For scale up, validation, or regulated manufacturing, use this tool as a first pass estimate. Then confirm with lab data, vacuum pump curves, condenser performance checks, and process specific VLE modeling where needed.
Process design insight: pressure, temperature, and equipment selection
Lowering boiling point sounds universally beneficial, but deeper vacuum is not free. Vacuum pumps have operating limits. Condensers need enough temperature difference to capture vapors. Seals must resist solvent attack. Materials need to tolerate the process chemistry. In many systems, the best operating point is a balanced one: low enough pressure to protect product quality, but high enough pressure to maintain stable condensation and manageable pumping requirements.
For example, consider water removal from a heat sensitive solution. A shallow vacuum may still require temperatures above 60 C, which could damage the product. A deeper vacuum may allow boiling below 45 C, but if the condenser is undersized or the pump cannot handle vapor load, the process becomes unstable. A calculator gives the thermodynamic target, while process design turns that target into workable equipment conditions.
Reference sources and authoritative reading
If you want deeper scientific background on phase change, vapor pressure, and pressure measurement, review the following authoritative resources:
- National Institute of Standards and Technology (NIST)
- NIST Chemistry WebBook
- Chemistry LibreTexts
- U.S. Department of Energy
Frequently asked questions
Is Torr the same as mmHg?
For most practical engineering calculations, Torr and mmHg are treated as equivalent. Very precise metrology work may distinguish them slightly, but the difference is negligible for routine boiling point estimation.

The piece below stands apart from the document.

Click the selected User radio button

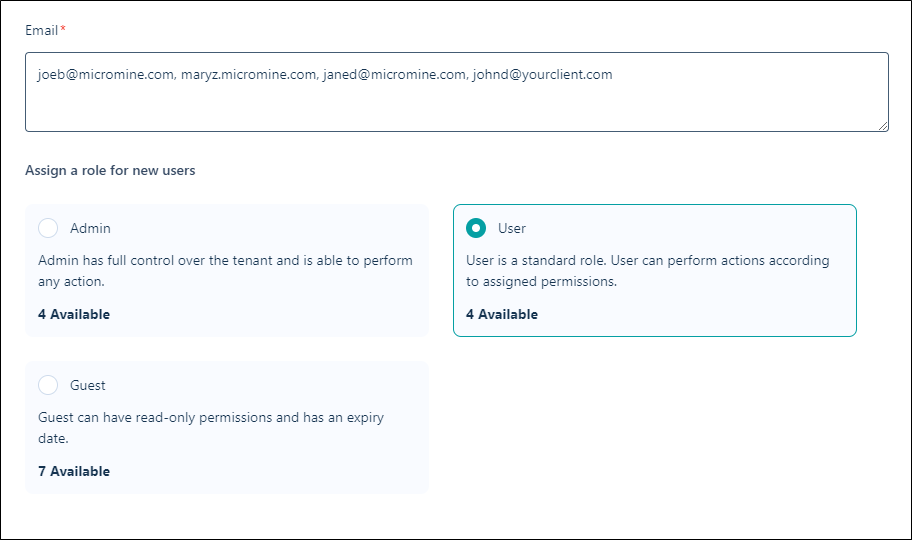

Why is my actual boiling temperature higher than the calculator estimate?
Common reasons include dissolved solids, contamination, poor vacuum quality, inaccurate gauge placement, hydrostatic pressure in the vessel, or partial pressure effects from non condensable gases.
Can I use this for mixtures?
Only as a rough screening tool. Mixtures require vapor liquid equilibrium modeling, activity coefficients, or experimentally measured data for meaningful precision.
Why does vacuum gauge mode need atmospheric pressure?
Because vacuum gauges often report how much pressure has been removed relative to atmosphere, not the true absolute pressure acting on the liquid. Boiling depends on absolute pressure.
Bottom line
A boiling point under vacuum calculator is one of the fastest ways to connect pressure conditions with real process temperatures. Whether you are setting up a rotovap, designing a vacuum dryer, recovering ethanol, or evaluating low temperature concentration of water, the core principle stays the same: lower absolute pressure means lower boiling temperature. Use the calculator for fast estimates, verify units carefully, and always distinguish between absolute pressure and vacuum gauge readings.